Abstract
Background
Ensartinib (ESB) is a novel anaplastic lymphoma kinase inhibitor (ALK) with additional activity against Abelson murine leukemia (ABL), met proto-oncogene (MET), receptor tyrosine kinase (AXL), and v-ros UR2 sarcoma virus oncogene homolog 1 (ROS1) and is considered a safer alternative for other ALK inhibitors. ESB chemical structure contains a dichloro-fluorophenyl ring and cyclic tertiary amine rings (piperazine) that can be bioactivated generating reactive intermediates.
Methods
In vitro metabolic study of ESB with human liver microsomes (HLMs) was performed and the hypothesis of generating reactive intermediates during metabolism was tested utilizing trapping agents to capture and stabilize reactive intermediates to facilitate their LC-MS/MS detection. Reduced glutathione (GSH) and potassium cyanide (KCN) were utilized as trapping agents for quinone methide and iminium intermediates, respectively.
Results
Four in vitro ESB phase I metabolites were characterized. Three reactive intermediates including one epoxide and one iminium intermediates were characterized. ESB bioactivation is proposed to occur through unexpected metabolic pathways. The piperazine ring was bioactivated through iminium ions intermediates generation, while the dichloro-phenyl group was bioactivated through a special mechanism that was revealed by LC-MS/MS.
Conclusion
These findings lay the foundations for additional work on ESB toxicity.

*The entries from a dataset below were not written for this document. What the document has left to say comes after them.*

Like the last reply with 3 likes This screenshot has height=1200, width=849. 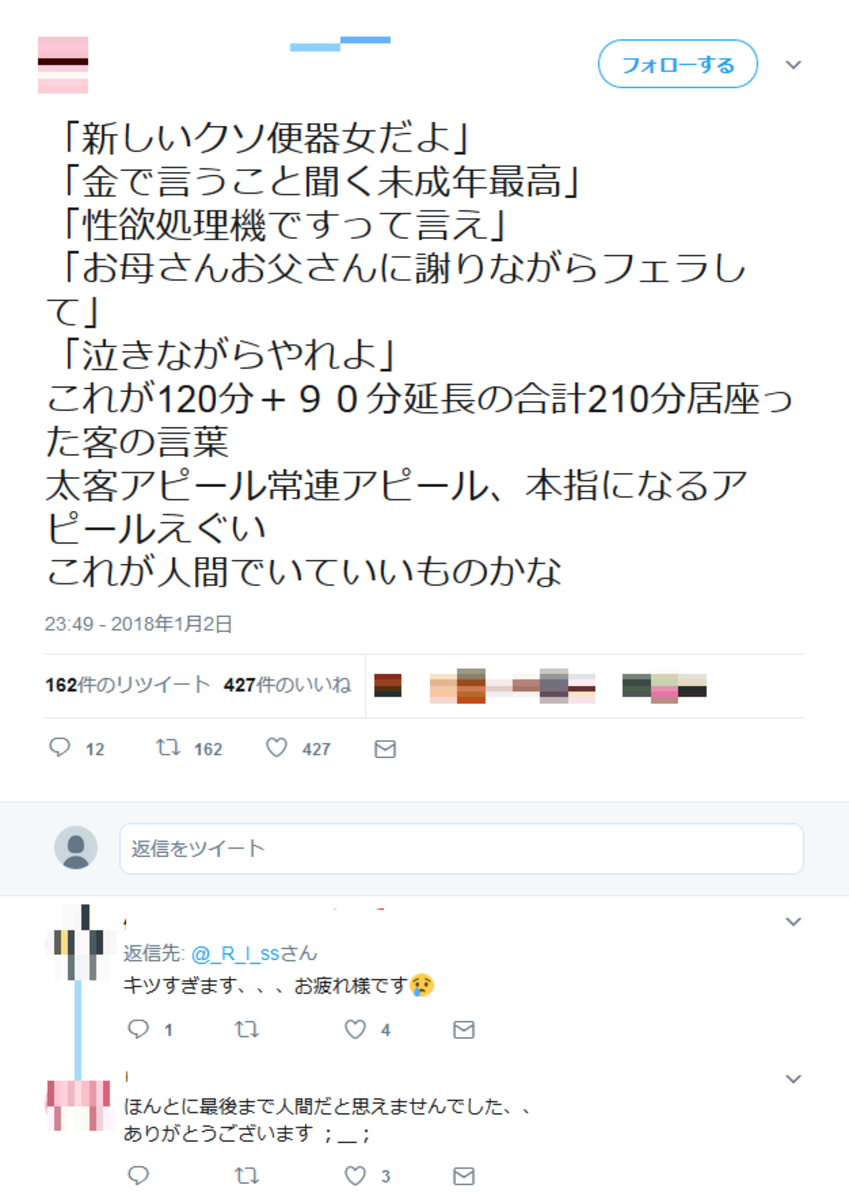pyautogui.click(x=355, y=1174)
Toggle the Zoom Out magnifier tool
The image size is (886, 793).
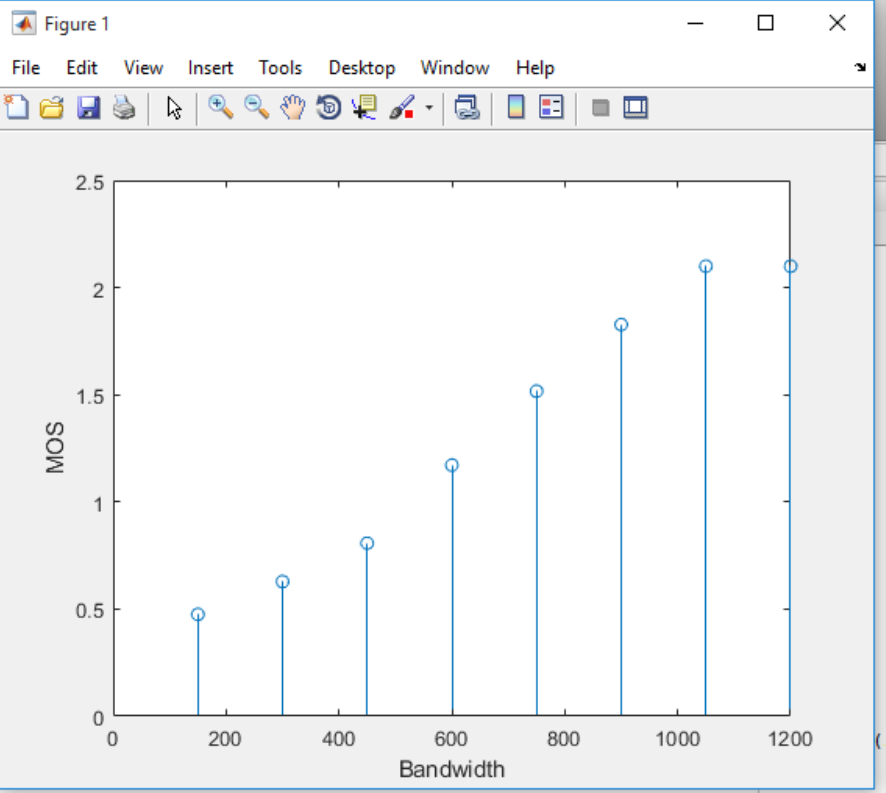tap(256, 107)
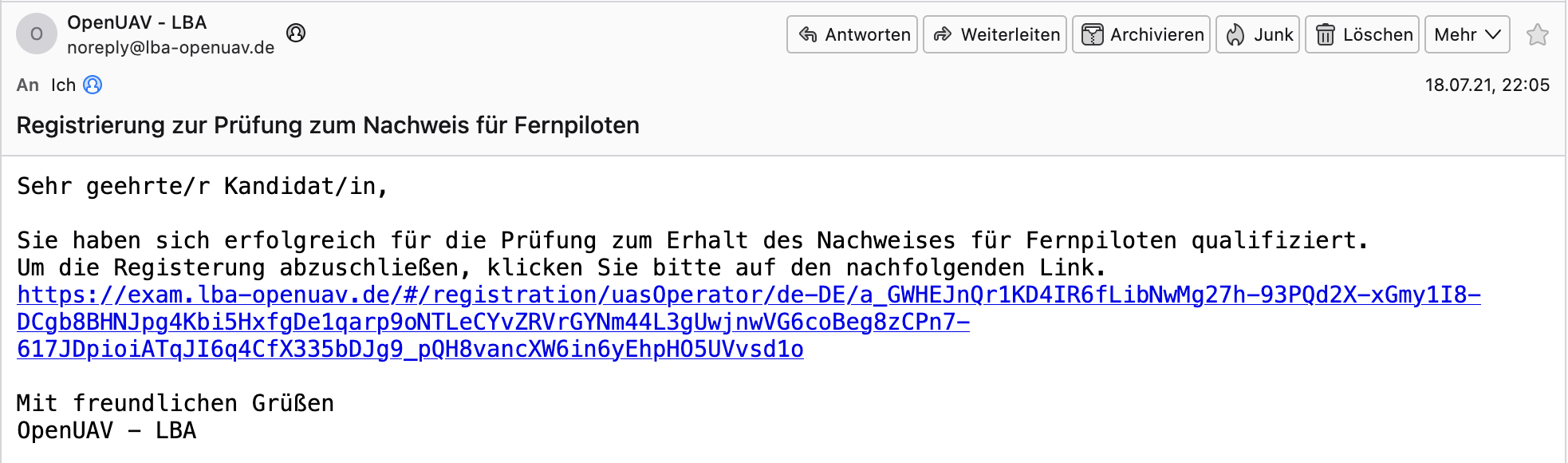This screenshot has height=463, width=1568.
Task: Click the Junk flame icon
Action: (x=1235, y=34)
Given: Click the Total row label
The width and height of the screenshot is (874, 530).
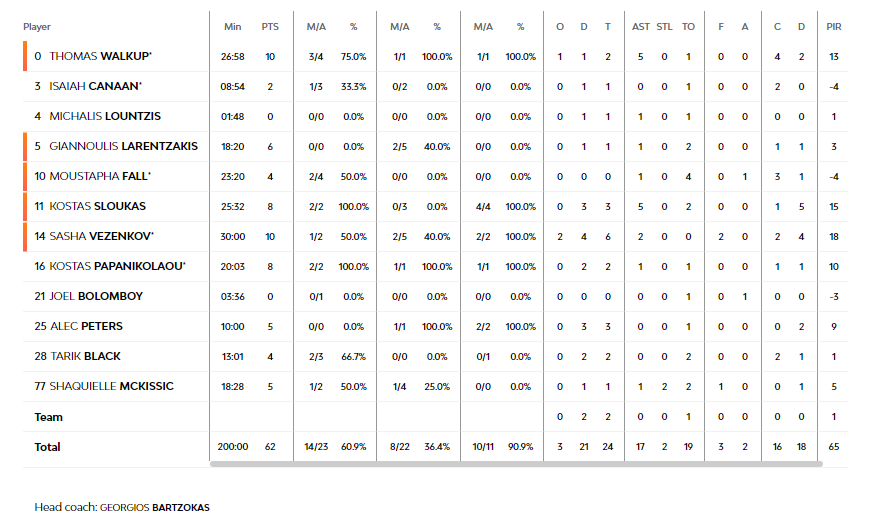Looking at the screenshot, I should [47, 447].
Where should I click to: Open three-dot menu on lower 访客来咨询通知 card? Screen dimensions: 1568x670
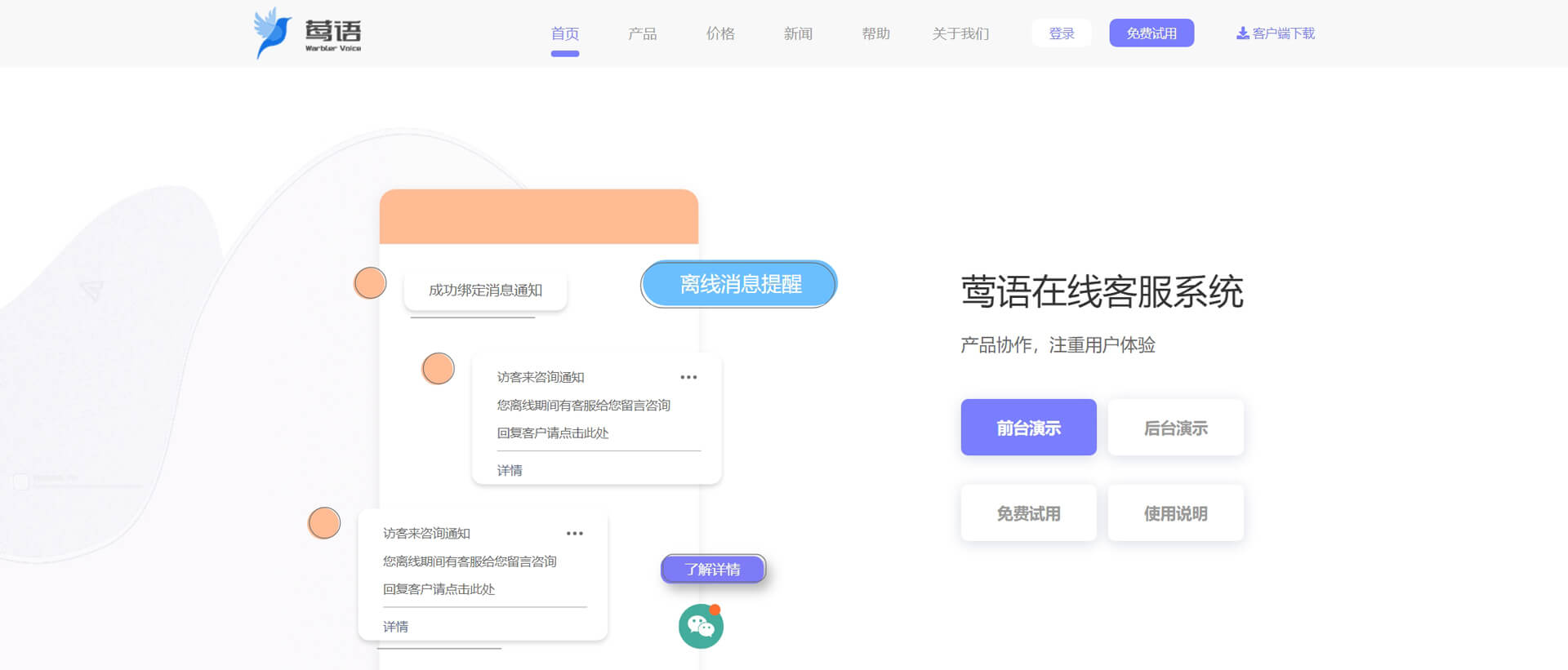(x=575, y=534)
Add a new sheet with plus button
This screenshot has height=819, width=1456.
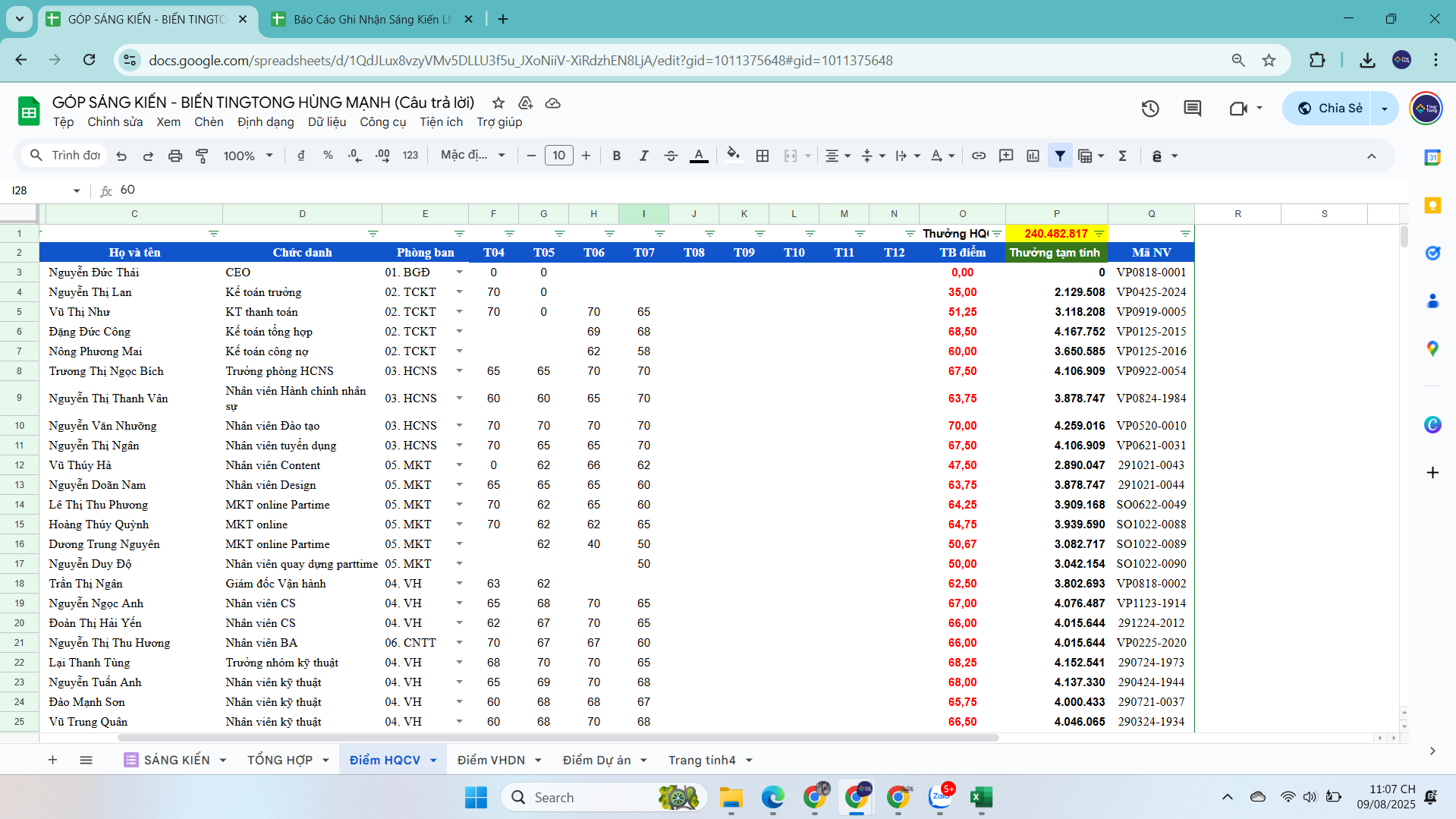click(x=52, y=760)
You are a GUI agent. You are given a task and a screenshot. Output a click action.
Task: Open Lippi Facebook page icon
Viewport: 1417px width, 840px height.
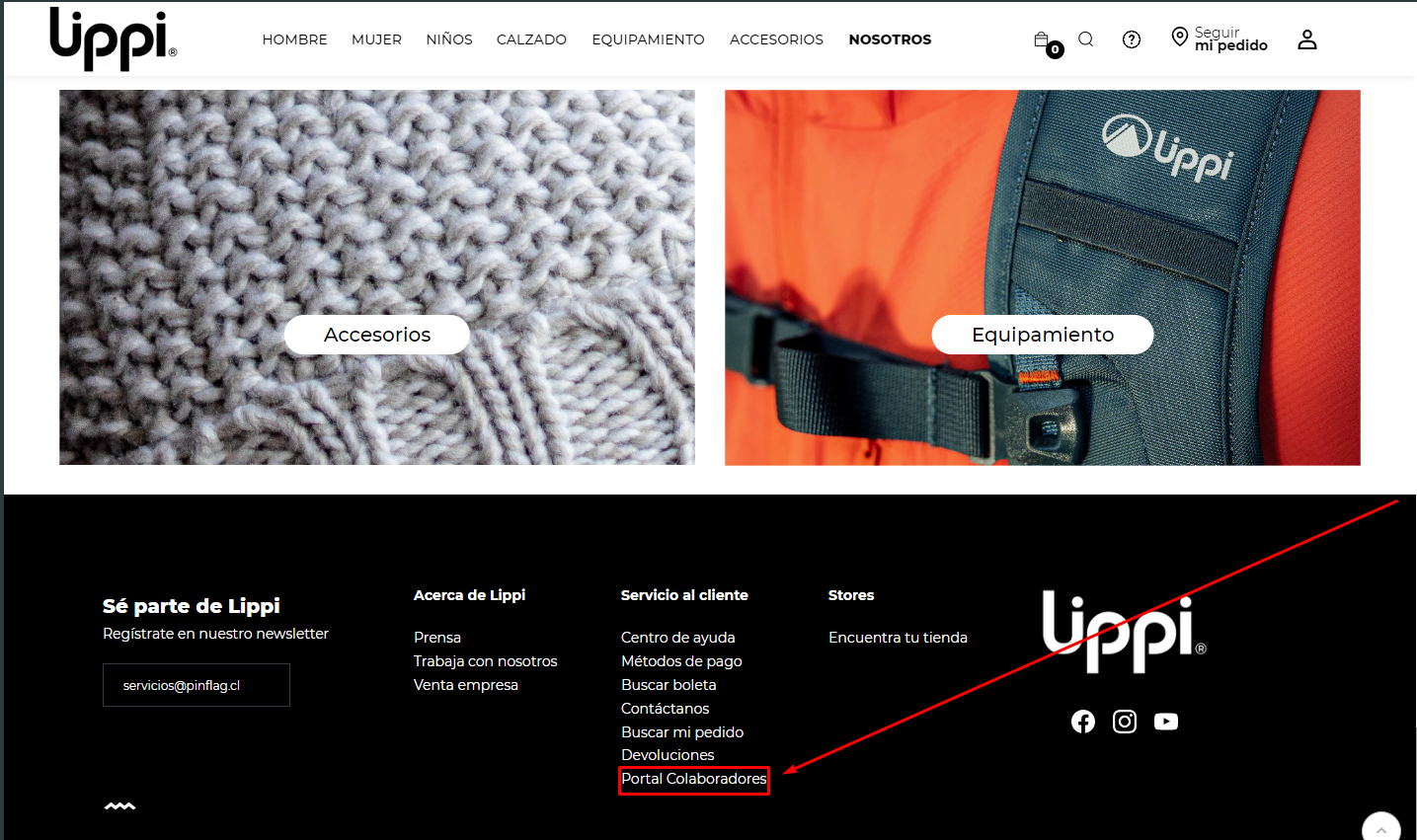pos(1083,722)
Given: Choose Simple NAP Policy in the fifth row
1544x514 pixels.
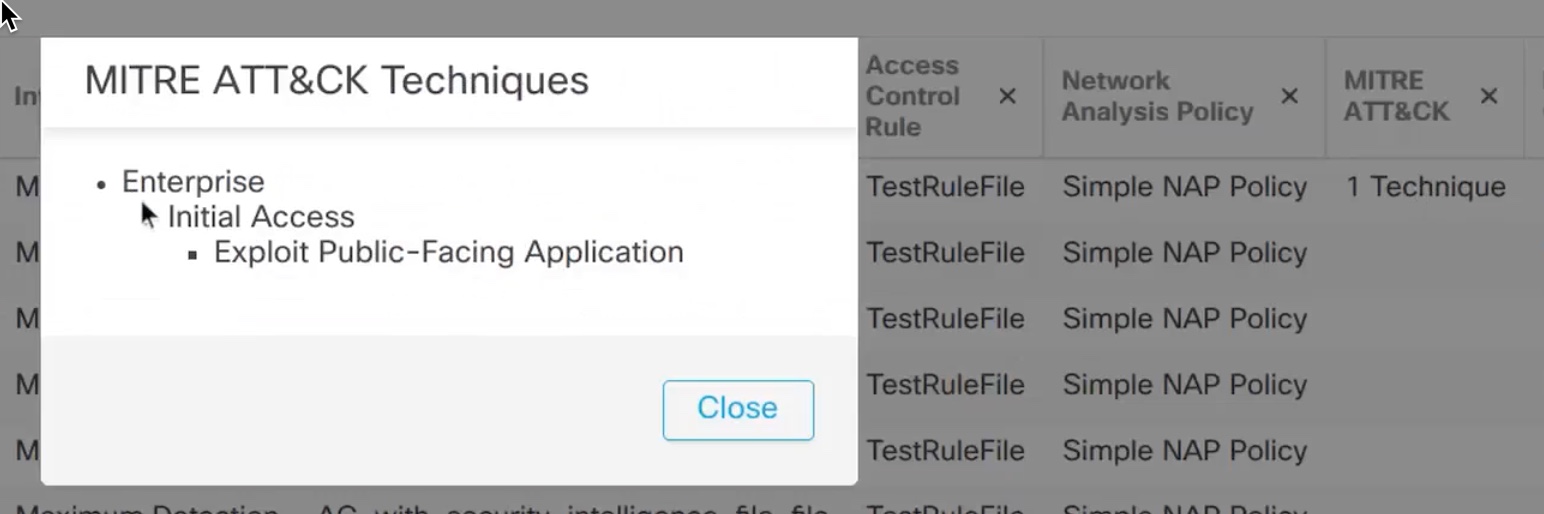Looking at the screenshot, I should [x=1184, y=451].
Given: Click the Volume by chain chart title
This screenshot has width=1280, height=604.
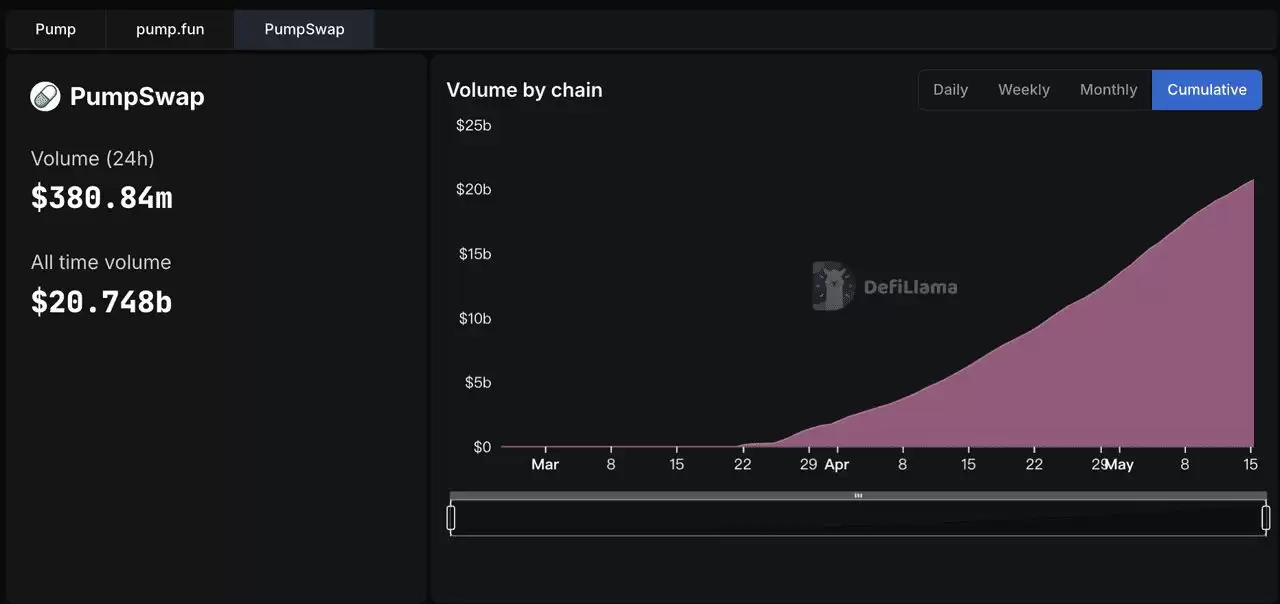Looking at the screenshot, I should pos(524,90).
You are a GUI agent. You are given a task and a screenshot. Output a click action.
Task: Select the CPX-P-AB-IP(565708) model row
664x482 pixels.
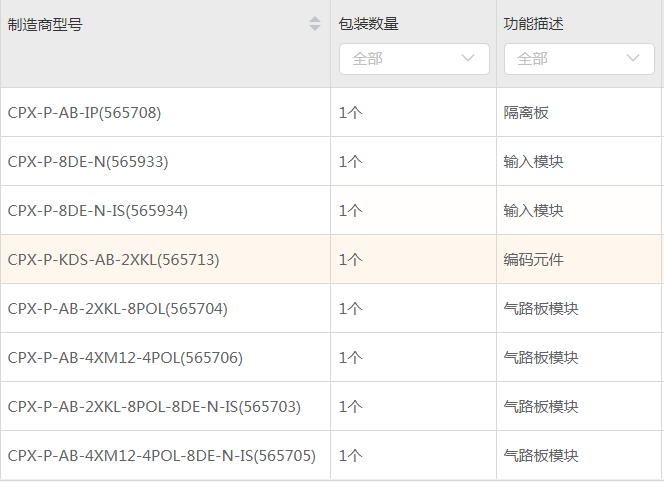click(84, 113)
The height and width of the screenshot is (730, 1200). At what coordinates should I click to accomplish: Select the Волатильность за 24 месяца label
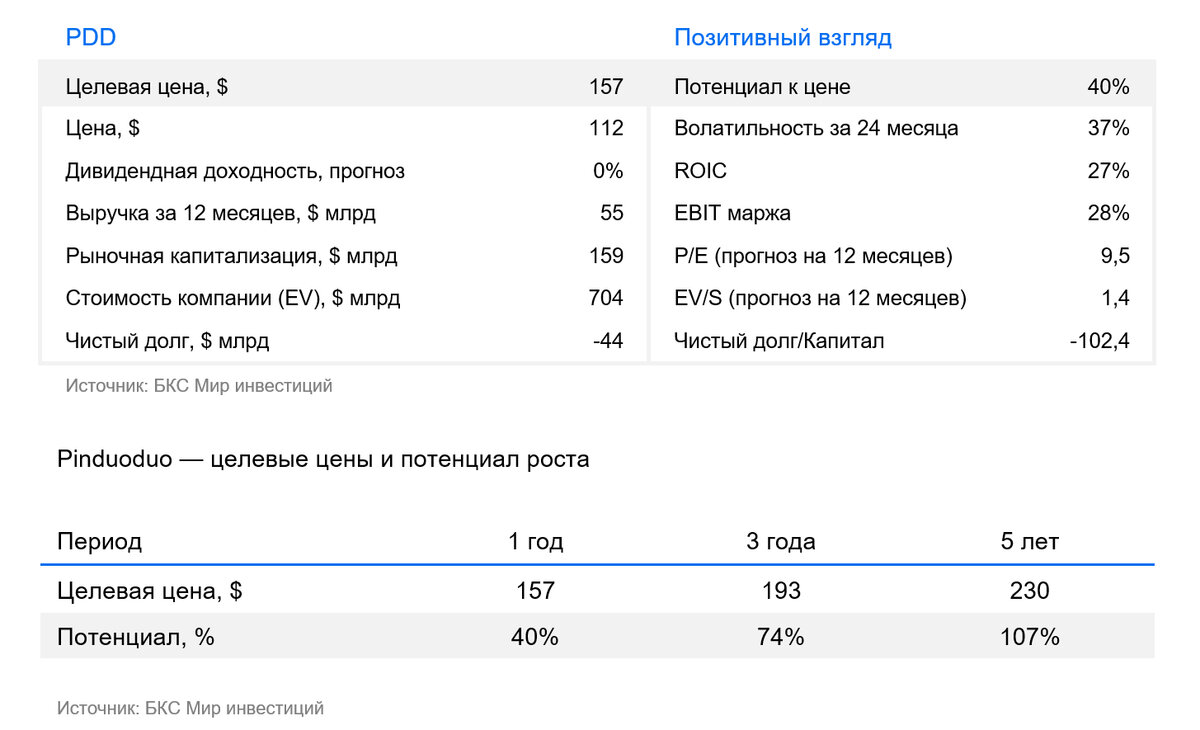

Substituents to the bioactive centers (piperazine ring), either for blocking or isosteric replacement, would likely block or interrupt hydroxylation reaction that will end the bioactivation sequence.
Acknowledgments
The authors extend their appreciation to the Deputyship for Research & Innovation, “Ministry of Education” in Saudi Arabia for funding this research work through the project number IFKSURG-1435-025
Abbreviations
ESB, ensartinib; ESI, electrospray ionization; HLMs, human liver microsomes; TKIs, tyrosine kinase inhibitors; LC-MS/MS, liquid chromatography tandem mass spectrometry; GSH, reduced glutathione; KCN, potassium cyanide; NSCLCs, Non-small cell lung cancers; ALK, Anaplastic lymphoma kinase; CSL, composite site lability; HPLC, high-performance liquid chromatography; ABL, Abelson murine leukemia; MET, met proto-oncogene; ROS1, v-ros UR2 sarcoma virus oncogene homolog 1; Axl, receptor tyrosine kinase.
Ethics
The study’s design (in vitro experiments using commercially available human liver microsomes) exempts it from the need of the Ethics Committees approval.
Author Contributions
All authors contributed to data analysis, drafting or revising the article, have agreed on the journal to which the article will be submitted, gave final approval of the version to be published, and agree to be accountable for all aspects of the work.
Disclosure
The authors report no conflicts of interest for this work.